Some things seem too monumental to bear. There has been much debate over the appropriateness of publishing photographs of the World Trade Center "jumpers" (as they've come to be known), and none more so than that surrounding Richard Drew's iconic photograph of "The Falling Man." As difficult as it is to view the photographs and videos, I think it is important to bear witness to the enormity of what happened on September 11, 2001. Part of our collective mourning is to look squarely at the terrible lack of choice the victims faced, and the acts of will they carved out from that finality.
We have all seen Drew's photo, however briefly. It is etched in our memories: the seemingly relaxed bend of the tall, thin man's knee against the verticality of the twin steel facades, his plummet towards certain death, pavement, pulverization. We've wondered what went through his mind during the last ten seconds of his life - did he pray? Did he cry? Did he think of his family? To those who did not know him - and I'm certain I did not - his final thoughts are an empty screen for the projection of our own fears and bewildered questions - "What would WE have done?"
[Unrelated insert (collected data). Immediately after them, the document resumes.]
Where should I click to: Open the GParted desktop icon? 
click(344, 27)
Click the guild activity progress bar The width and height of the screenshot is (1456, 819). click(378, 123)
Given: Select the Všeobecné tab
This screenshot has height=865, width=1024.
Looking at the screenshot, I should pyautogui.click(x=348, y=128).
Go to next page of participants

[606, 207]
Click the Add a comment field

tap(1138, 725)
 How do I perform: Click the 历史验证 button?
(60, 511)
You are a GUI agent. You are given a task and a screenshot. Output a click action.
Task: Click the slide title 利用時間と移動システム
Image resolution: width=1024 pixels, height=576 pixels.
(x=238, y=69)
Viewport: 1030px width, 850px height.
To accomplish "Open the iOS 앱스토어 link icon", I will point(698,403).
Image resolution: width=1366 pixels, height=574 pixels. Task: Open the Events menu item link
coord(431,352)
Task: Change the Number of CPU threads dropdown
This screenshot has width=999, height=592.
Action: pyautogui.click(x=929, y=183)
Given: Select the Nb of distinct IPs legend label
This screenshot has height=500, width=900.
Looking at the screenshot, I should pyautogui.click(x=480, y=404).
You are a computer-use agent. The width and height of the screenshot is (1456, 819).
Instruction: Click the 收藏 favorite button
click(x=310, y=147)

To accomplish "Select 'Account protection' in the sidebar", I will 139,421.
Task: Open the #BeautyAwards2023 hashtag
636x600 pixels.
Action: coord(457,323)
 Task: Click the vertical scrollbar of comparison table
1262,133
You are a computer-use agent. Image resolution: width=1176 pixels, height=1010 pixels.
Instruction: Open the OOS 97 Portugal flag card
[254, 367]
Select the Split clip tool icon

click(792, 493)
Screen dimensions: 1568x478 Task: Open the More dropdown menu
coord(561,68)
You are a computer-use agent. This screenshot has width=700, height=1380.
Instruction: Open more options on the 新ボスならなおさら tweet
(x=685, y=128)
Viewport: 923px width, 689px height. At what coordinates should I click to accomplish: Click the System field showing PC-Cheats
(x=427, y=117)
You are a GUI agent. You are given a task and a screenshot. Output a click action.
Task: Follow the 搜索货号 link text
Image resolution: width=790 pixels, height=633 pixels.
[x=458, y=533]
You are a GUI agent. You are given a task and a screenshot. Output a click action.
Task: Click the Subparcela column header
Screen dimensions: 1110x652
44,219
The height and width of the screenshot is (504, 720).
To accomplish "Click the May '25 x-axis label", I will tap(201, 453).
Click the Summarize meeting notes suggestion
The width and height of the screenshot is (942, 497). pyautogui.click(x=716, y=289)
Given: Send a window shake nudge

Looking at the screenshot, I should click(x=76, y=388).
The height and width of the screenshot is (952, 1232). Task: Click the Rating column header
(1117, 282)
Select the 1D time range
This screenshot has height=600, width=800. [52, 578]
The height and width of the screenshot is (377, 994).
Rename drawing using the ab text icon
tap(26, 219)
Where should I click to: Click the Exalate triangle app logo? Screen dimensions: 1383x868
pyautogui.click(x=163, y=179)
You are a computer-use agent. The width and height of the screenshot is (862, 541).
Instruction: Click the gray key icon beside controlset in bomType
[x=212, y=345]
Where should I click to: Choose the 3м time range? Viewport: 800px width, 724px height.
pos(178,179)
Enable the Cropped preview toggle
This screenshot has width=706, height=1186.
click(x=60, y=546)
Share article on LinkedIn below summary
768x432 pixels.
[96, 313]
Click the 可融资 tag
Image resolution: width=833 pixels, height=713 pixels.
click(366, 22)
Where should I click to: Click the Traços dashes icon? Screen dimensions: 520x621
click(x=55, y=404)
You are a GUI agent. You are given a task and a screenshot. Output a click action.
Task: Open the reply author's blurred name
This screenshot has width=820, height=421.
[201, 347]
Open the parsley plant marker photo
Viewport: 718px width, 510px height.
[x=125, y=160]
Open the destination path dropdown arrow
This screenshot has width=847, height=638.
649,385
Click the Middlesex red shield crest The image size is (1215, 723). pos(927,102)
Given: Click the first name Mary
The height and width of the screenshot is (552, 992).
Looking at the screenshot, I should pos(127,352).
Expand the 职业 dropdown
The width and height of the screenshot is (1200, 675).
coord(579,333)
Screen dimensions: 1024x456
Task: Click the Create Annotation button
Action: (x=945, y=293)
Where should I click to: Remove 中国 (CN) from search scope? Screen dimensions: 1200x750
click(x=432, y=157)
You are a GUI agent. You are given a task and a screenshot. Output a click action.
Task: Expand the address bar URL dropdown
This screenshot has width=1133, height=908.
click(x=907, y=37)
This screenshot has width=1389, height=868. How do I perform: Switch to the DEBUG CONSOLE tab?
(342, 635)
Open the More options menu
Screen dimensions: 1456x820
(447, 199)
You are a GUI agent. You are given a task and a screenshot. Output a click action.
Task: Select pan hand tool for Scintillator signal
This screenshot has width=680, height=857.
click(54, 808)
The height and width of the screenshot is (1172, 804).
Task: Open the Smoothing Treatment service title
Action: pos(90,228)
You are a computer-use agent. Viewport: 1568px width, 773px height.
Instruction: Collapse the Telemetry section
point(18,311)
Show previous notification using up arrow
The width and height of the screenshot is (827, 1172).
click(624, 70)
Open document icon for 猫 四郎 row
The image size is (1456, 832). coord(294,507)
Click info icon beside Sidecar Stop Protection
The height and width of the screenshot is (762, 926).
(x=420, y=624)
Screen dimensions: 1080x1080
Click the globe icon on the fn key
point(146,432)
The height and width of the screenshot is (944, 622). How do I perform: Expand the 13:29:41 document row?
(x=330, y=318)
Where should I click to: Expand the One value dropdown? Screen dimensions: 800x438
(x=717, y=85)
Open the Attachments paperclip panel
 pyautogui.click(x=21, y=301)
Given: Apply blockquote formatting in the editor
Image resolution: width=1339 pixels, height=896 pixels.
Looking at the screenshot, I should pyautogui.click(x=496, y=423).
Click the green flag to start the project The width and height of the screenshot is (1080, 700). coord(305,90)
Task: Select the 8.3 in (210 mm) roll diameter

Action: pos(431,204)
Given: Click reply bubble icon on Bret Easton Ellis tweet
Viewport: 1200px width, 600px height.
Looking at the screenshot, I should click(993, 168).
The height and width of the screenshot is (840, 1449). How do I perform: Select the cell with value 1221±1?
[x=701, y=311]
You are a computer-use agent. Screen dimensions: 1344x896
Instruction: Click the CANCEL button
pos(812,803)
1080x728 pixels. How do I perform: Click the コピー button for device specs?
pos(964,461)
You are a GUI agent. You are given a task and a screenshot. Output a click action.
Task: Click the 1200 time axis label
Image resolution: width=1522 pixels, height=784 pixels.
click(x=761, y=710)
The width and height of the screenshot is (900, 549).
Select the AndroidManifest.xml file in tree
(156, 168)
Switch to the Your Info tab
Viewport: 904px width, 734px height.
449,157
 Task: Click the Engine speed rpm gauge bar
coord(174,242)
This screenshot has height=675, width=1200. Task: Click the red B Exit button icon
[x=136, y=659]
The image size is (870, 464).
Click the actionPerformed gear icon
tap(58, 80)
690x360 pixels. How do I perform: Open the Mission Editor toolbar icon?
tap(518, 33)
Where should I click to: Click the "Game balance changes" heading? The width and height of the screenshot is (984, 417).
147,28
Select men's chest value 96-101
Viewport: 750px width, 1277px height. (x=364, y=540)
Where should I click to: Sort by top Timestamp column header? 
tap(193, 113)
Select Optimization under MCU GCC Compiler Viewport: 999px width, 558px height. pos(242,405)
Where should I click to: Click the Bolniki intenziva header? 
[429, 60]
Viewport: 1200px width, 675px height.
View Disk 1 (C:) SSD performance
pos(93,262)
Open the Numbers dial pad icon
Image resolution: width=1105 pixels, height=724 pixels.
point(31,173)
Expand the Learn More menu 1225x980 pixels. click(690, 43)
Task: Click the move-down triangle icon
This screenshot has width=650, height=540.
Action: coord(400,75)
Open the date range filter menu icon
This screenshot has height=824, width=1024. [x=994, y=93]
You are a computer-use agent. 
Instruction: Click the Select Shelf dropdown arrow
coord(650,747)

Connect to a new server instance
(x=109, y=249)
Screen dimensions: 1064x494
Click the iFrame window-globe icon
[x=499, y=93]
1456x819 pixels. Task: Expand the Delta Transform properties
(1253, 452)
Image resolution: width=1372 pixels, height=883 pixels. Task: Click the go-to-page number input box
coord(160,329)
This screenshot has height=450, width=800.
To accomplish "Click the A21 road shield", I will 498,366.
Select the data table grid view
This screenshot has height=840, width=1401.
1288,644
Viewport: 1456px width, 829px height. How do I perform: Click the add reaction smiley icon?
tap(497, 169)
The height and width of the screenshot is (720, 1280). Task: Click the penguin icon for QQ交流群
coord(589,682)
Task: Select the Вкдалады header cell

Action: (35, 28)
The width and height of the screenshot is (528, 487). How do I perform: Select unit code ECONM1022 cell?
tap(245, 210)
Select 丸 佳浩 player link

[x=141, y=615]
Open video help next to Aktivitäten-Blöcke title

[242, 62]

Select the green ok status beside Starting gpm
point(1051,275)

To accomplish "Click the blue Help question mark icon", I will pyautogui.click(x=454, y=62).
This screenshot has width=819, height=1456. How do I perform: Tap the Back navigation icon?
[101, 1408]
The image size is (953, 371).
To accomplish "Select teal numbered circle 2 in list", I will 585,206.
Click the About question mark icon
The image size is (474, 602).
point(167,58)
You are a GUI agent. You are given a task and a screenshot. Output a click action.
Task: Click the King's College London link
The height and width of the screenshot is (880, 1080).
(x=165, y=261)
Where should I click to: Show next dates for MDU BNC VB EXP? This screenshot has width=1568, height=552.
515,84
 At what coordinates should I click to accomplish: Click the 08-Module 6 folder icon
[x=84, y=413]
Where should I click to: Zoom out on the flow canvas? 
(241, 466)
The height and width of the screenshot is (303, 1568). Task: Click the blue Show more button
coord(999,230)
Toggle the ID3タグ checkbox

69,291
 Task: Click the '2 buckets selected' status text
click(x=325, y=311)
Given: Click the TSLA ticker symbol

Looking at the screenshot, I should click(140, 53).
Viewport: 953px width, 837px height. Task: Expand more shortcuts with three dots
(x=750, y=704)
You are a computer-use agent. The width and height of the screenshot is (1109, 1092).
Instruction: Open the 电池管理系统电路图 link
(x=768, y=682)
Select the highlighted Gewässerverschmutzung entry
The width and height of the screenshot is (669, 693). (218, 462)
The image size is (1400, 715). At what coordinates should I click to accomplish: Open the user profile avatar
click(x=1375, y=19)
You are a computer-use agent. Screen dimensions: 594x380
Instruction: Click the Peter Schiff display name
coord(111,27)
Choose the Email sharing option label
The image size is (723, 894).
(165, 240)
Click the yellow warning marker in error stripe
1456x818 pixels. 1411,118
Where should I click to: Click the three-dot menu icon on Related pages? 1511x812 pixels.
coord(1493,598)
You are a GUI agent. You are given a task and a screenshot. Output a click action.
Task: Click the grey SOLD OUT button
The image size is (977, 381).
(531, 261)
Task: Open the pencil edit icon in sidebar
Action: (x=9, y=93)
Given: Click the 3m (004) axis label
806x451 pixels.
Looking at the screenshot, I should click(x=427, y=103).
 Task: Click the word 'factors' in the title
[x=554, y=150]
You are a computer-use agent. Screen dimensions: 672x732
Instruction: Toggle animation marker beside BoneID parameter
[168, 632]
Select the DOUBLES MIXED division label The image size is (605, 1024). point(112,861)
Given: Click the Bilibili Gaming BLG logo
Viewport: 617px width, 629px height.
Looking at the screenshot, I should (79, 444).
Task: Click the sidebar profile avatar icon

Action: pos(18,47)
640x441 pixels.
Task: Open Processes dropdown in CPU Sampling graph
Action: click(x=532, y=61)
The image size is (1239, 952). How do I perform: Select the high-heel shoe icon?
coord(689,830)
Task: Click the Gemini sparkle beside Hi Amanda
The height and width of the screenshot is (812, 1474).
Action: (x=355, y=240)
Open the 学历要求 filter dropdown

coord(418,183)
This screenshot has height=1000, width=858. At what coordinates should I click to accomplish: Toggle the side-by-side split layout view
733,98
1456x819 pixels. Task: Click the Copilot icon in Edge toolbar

I just read a fantastic article, originally published in Esquire in 2003, about the identity of "The Falling Man" and what the acts of viewing or not viewing the photograph have become for the survivors. Tom Junod interviews possible families, as well as takes a measure of the public's reaction to the photo. Some thought the jumpers didn't actually jump - that they were propelled out by the force of heat. (While this is certainly true for some of those who fell, there is plenty of footage to suggest otherwise.) Some thought they were cowardly. Some thought they had lost all hope. I see it as a simple, yet mortifying thing: a choice. I do not judge. Who knows what they felt, and how they reconciled their emotions? All I know is that they made a choice, and we are left to carry the memory of their acts with us.
Yesterday, I took my son to the World Trade Center site and just soaked in the flurry of preparations for the 10th anniversary occurring tomorrow. My chest was hard, and tears welled thinking of my friend who ran for his life that day, and the many others who never had that chance. What happens when a building becomes a grave? How do we celebrate architecture and use it as an act of defiance? Of protest? Of remembrance? Of hope? Gravity operates literally and figuratively in these sites.
Some things seem too monumental to bear. And yet we do. And we must. And we continue on.